Our church is in the middle of constructing its first ministry center. We need $3.5 million more to be able to move in debt-free.

Our world is experiencing the chaos and unprecedented turmoil in a pandemic.

Our country is hurting deeply after a series of deaths of black men and women, and the fires of protest and unrest have engulfed our hearts and even our city blocks.

It seems like the worst time for a pastor to take his first sabbatical.

As I drove away from the office Thursday for the last time for two months, I fought back tears. There are many reasons, but at the root, I’m overwhelmed.

I’m overwhelmed by the weightiness of serving the beautiful body of Christ, the church. I’m overwhelmed by the sheer magnitude of global and national brokenness. I’m overwhelmed by my own inadequacies and shortcomings. And I’m overwhelmed by grace. Grace upon grace.

I should not be a pastor.

I wanted to be a doctor. After a year in pre-med as a freshman in college, I knew that I wasn’t wired for it. I fell (more) in love with writing, journalism and design. I spent the next four years pursuing that profession and loving every minute. Then.. I can’t explain it other than to say I was “called” to serve the church by a loving God whose love I had known and encountered since I was a boy.

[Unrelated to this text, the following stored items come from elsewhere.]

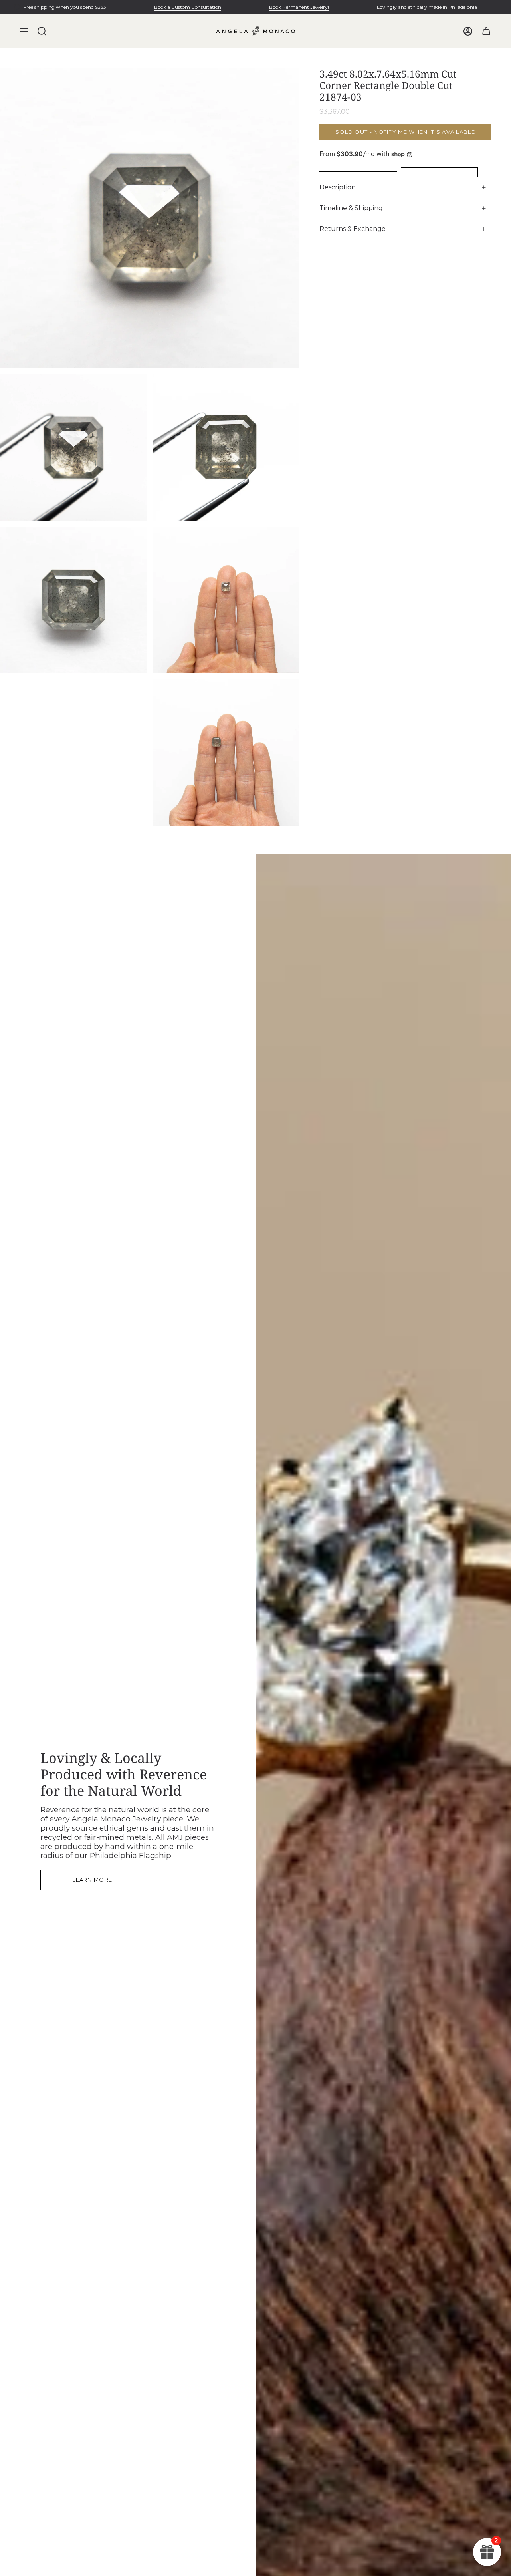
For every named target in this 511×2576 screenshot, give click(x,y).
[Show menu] (24, 31)
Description (337, 187)
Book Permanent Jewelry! (299, 7)
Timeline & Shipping (351, 208)
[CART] (486, 31)
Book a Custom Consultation (187, 7)
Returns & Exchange (352, 229)
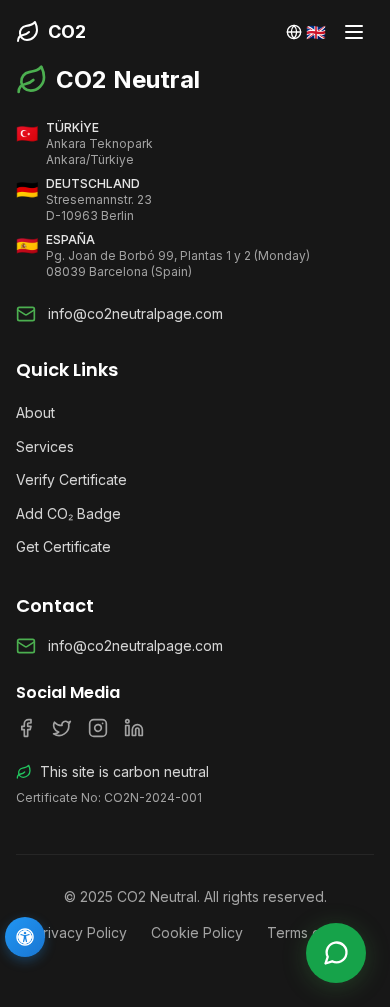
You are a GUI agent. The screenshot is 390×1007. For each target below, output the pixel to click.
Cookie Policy (197, 932)
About (35, 412)
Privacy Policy (80, 932)
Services (45, 446)
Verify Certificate (71, 479)
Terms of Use (311, 932)
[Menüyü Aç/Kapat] (354, 32)
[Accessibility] (25, 937)
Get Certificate (63, 546)
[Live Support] (336, 953)
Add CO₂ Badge (68, 513)
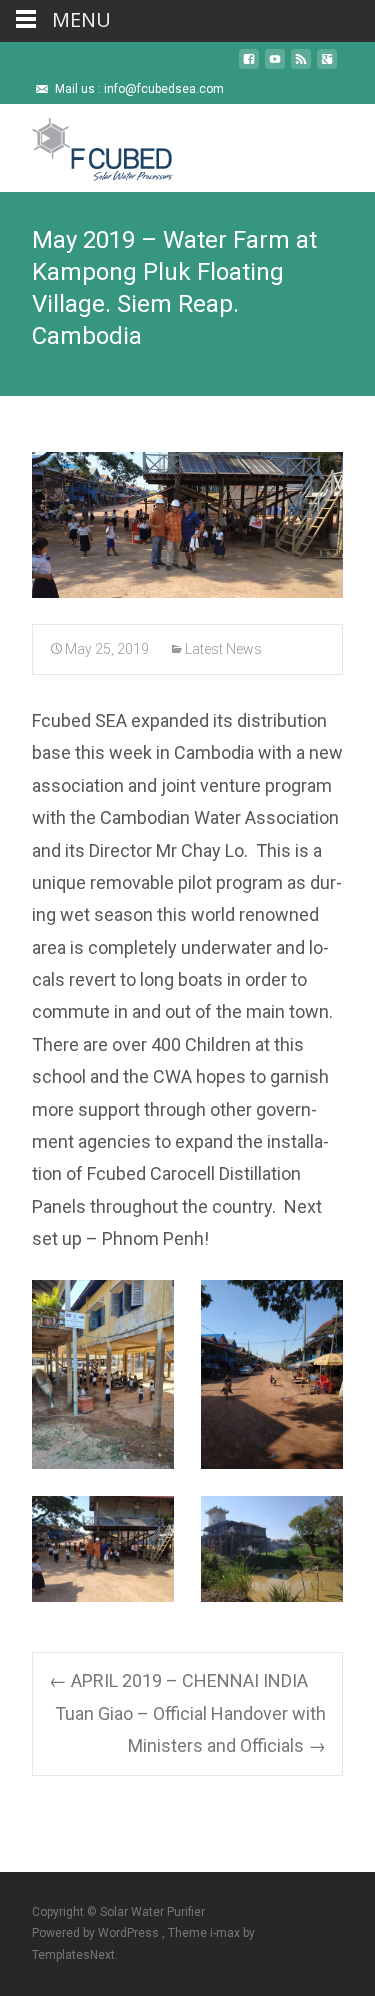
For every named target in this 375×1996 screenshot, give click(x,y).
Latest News (223, 649)
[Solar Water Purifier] (86, 144)
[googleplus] (327, 66)
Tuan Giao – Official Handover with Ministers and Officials (190, 1729)
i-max (226, 1933)
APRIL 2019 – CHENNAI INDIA (178, 1680)
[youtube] (275, 66)
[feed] (301, 66)
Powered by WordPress (97, 1933)
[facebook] (249, 66)
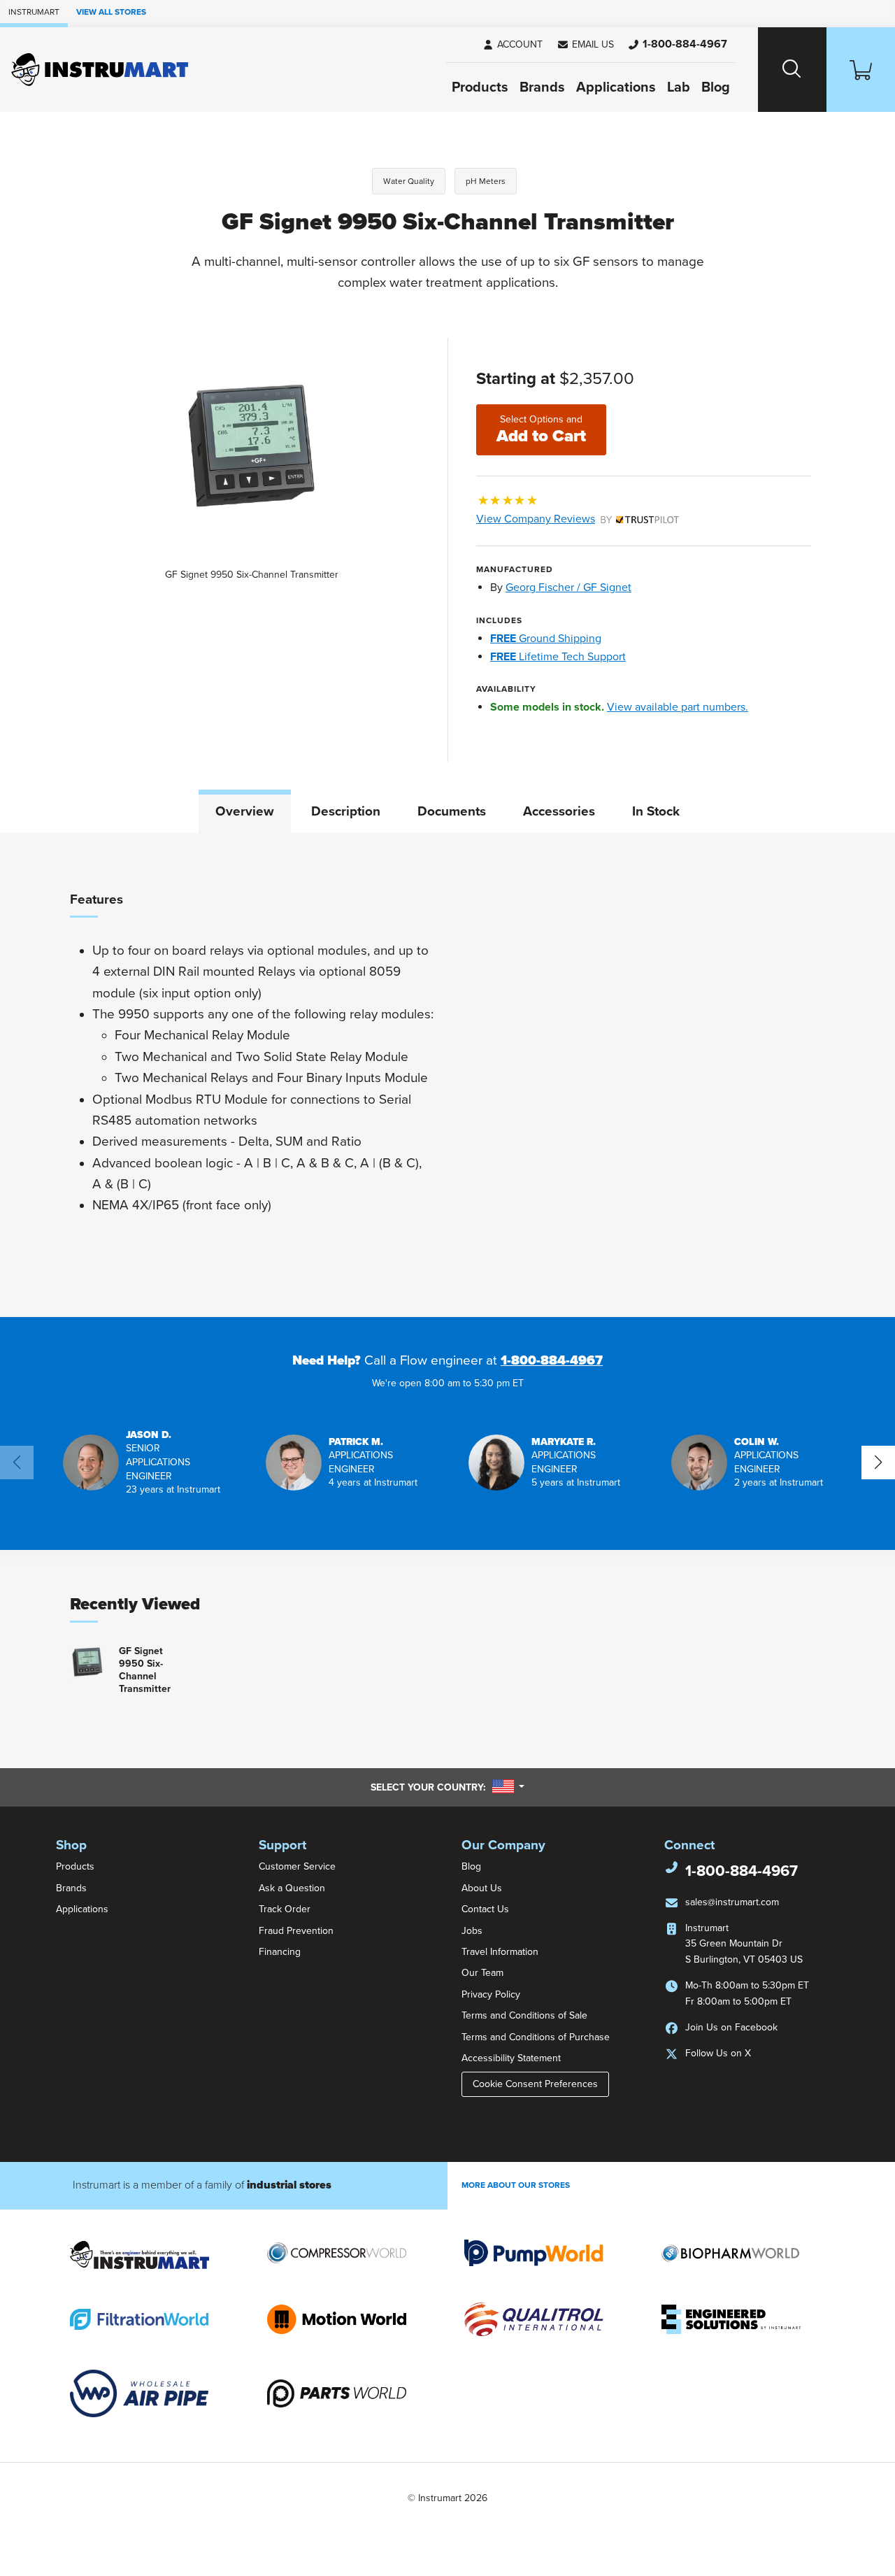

I spent the next 29 years in four years of seminary, eight years of campus ministry, six years as a church planter, and finally the last 11 years as a pastor in Blacksburg, Virginia. Interspersed with ministry was more graphic design, a lot of cancer, financial stress, church splits and squabbles, salvations, baptisms, transformations, the birth of two kids, winning fantasy football, drinking lots of coffee, reading books, spraining ankles, running from wasps, telling a plethora of corny jokes, discipling many, being humbled, officiating my son’s marriage, learning, growing, stumbling, failing, traveling the world on mission, and growing all the more in my love for Jesus.

I don’t deserve to be a pastor. Then or now. I’m more aware than ever of my need for a Savior. Of our need for a Savior. I shouldn’t be a pastor. I don’t deserve to be one. And yet I am graced to be one.

I’m grateful

I’m grateful to the people of Northstar Church for the privilege of serving Jesus with them and for their grace in allowing me to step away for this season to rest and regroup. It’s been a long time since I wasn’t in high gear.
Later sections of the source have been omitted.